12 feb 2010

Soñar a la abuela

La abuela cumplió años ayer y no pude -o más bien, no quise- llamarle. Me dan miedo las cosas que siento cada vez que intento comunicarme con ella y no puedo. Es un dolor que no es fácil de describir y del cual tampoco me gusta hablar mucho. Por lo general, tras esas llamadas o visitas frustradas me queda siempre la sensación de una profunda injusticia. También de impotencia, porque siento que no puedo hacer nada para que ella se sienta mejor, para que su situación sea más llevadera.

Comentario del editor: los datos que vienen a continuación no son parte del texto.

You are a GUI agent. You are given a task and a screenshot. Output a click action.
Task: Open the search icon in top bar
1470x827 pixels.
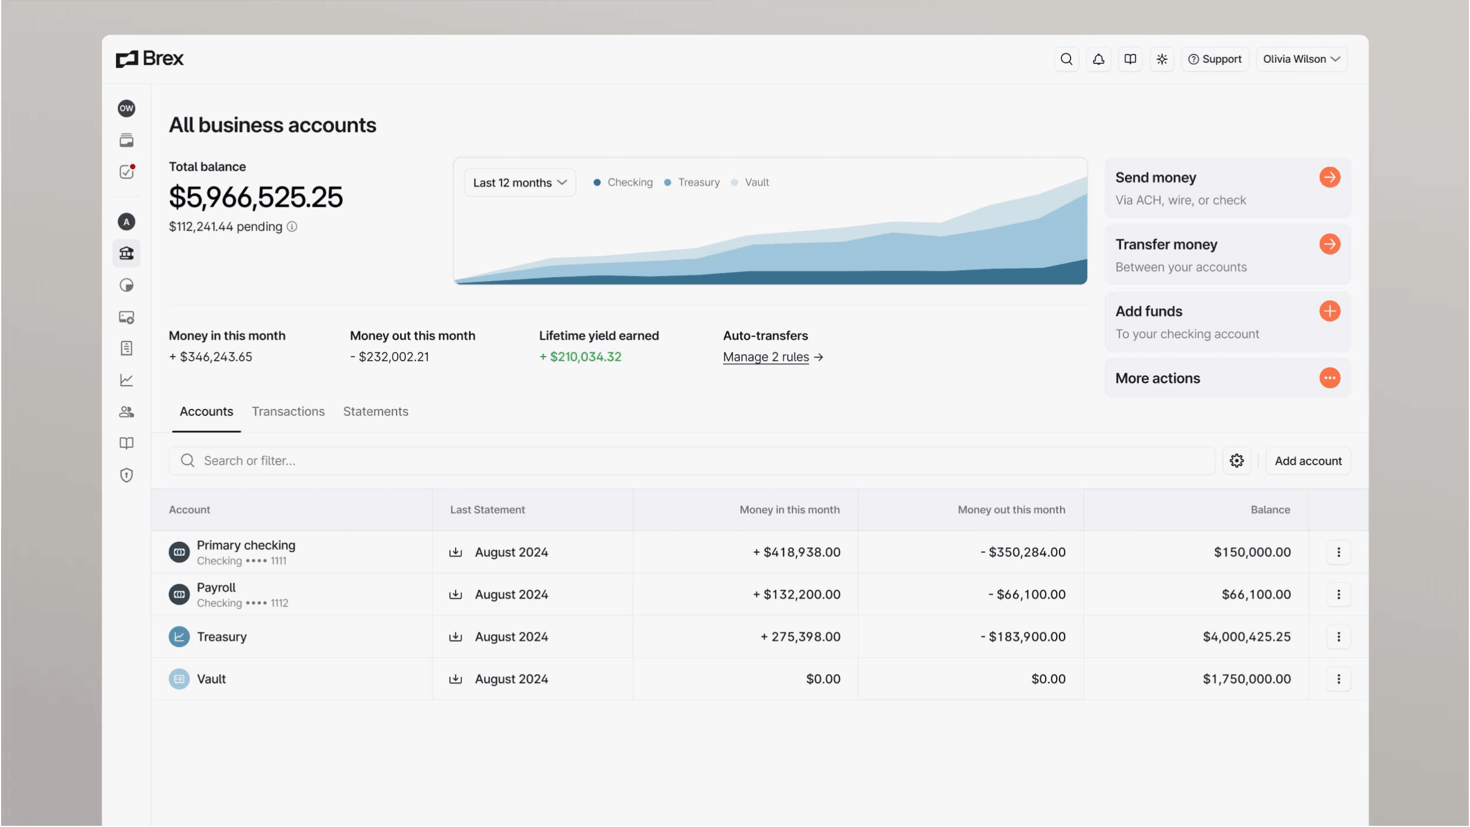point(1067,59)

Claro que esto no sucede siempre; a veces intercambiamos una frase o nos sostenemos la mirada. Hace unas semanas me pidió que la tomara de la mano y cuando se la di la apretó fuerte, como si con eso gesto quisiera decirme todo lo que desde hace tiempo hemos callado.
El caso es que ayer, día de su cumpleaños, no le quise llamar. Me fui a la cama sintiéndome un poco triste y culpable. Luego, soñé con ella.
En el sueño también era día de su cumpleaños y yo llegaba a visitarla a su casa. Para mi sorpresa la veía bajar las escaleras para recibirme. Le daba un beso, la abrazaba, y luego le preguntaba cómo estaba. Entonces ella comenzaba a quejarse. Sus enfermedades, sus dolores, la columna, el cuello. Sus males de toda la vida. Cuando entramos a la cocina le dije que comprendía que se sintiera mal, pero que era día de su cumpleaños y que tenía que estar contenta por eso. Y ella asintió, aunque supongo que no muy convencida porque siguió lamentándose. Y a mí me daba gusto y ternura escucharla porque era evidente que el desahogo le hacía bien. Lo último que recuerdo del sueño es que le di un abrazo y le dije lo mucho que la quería. Mi abuela se quedaba callada, sin decir nada, y yo sabía en ese momento, que aunque no pronunciara palabra alguna, ella me estaba entendiendo.
Hoy desperté con ganas de ir a verla y contarle mi sueño. Decirle que la quiero, que la extraño, que me hace mucha falta y que me parece injusto todo lo que le está sucediendo. Hablar con ella, con el verdadero lenguaje con el que -ahora sé- nos hemos entendido siempre: con las palabras, con las miradas, con los gestos, con nuestras manos entrelazadas, o incluso, con esos largos silencios que pueblan ahora cada uno de nuestros encuentros.